Opinion
November 17, 2006.
Appeal from a judgment of the Ontario County Court (James R. Harvey, J.), rendered September 15, 2004. The judgment convicted defendant, upon his plea of guilty, of criminal possession of a weapon in the third degree.
Before: Present — Scudder, J.P., Kehoe, Martoche and Green, JJ.
It is hereby ordered that the judgment so appealed from be and the same hereby is unanimously affirmed.
Memorandum: Defendant appeals from a judgment convicting him upon his plea of guilty of criminal possession of a weapon in the third degree (Penal Law § 265.02).

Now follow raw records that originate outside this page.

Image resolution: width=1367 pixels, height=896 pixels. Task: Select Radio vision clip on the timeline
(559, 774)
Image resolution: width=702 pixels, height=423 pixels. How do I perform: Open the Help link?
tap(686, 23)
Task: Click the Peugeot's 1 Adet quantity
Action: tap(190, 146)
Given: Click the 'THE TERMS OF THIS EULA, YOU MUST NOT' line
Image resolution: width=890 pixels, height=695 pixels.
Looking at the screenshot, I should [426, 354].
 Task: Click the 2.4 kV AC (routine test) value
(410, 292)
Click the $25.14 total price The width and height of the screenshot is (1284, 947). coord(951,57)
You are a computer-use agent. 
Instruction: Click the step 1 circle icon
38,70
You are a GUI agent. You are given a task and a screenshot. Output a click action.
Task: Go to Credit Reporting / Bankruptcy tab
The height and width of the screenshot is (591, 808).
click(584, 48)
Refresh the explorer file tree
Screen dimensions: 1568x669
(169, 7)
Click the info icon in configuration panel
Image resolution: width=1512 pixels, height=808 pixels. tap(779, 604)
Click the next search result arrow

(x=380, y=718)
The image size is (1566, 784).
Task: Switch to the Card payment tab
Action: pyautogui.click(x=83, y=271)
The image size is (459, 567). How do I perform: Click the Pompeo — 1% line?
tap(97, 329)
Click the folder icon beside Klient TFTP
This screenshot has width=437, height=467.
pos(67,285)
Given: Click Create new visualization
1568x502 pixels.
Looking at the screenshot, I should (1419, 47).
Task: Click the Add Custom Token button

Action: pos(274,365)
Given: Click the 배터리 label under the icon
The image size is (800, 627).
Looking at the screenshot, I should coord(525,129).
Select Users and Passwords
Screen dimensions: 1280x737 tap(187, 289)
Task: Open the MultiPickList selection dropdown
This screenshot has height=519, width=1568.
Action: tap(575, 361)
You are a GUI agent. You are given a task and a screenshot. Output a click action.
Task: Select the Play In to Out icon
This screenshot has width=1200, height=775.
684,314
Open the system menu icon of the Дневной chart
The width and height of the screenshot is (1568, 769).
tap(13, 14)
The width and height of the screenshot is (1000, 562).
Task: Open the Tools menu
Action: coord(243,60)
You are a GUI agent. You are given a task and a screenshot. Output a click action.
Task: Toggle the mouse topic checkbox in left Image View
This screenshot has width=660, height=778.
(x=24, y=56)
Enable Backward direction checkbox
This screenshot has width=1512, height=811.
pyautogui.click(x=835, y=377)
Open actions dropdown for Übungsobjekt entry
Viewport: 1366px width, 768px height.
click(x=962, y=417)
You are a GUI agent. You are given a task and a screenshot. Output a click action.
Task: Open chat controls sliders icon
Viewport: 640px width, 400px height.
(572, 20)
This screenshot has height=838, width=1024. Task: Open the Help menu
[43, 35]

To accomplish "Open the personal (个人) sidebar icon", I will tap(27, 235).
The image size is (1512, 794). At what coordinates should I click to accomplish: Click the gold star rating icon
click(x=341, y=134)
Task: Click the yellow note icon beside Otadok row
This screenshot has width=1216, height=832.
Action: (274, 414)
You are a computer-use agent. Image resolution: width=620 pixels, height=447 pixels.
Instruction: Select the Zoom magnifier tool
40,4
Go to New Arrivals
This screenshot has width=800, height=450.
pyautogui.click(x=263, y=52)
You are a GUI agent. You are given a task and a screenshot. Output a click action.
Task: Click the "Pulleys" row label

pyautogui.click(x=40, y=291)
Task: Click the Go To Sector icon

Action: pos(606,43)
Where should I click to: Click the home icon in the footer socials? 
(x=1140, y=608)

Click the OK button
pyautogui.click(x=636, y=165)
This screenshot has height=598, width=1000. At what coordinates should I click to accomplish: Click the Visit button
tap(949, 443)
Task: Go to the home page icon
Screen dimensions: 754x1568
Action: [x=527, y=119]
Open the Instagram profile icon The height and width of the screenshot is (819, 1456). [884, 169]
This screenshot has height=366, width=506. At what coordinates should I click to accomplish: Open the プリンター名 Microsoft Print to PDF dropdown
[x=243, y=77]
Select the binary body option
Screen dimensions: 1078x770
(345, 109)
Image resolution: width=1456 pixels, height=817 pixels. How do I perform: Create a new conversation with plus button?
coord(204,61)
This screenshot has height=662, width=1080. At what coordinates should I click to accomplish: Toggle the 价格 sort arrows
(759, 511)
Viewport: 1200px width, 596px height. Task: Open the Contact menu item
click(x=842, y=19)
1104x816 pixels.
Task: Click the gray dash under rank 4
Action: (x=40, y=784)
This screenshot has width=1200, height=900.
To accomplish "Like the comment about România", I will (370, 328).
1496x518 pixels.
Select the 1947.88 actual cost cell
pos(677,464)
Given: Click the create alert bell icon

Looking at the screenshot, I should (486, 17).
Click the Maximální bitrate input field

We reject the contention of defendant that County Court abused its discretion in denying his motion at sentencing seeking to withdraw his plea ( see CPL 220.60). The assertion of innocence by defendant in support of the motion is belied by his admission of guilt during the plea colloquy ( see People v Viscomi, 286 AD2d 886, 887, lv denied 97 NY2d 763 [2002]). Even assuming, arguendo, that the motion to withdraw the plea preserved for our review defendant's challenge to the factual sufficiency of the plea allocution, we conclude that defendant's contention is without merit. Defendant admitted during the plea colloquy that, while a passenger in a vehicle, he possessed the components of a firearm and ammunition, and that when assembled, the firearm was operable ( see Penal Law § 265.00; § 265.02 [4]). The sentence is not unduly harsh or severe.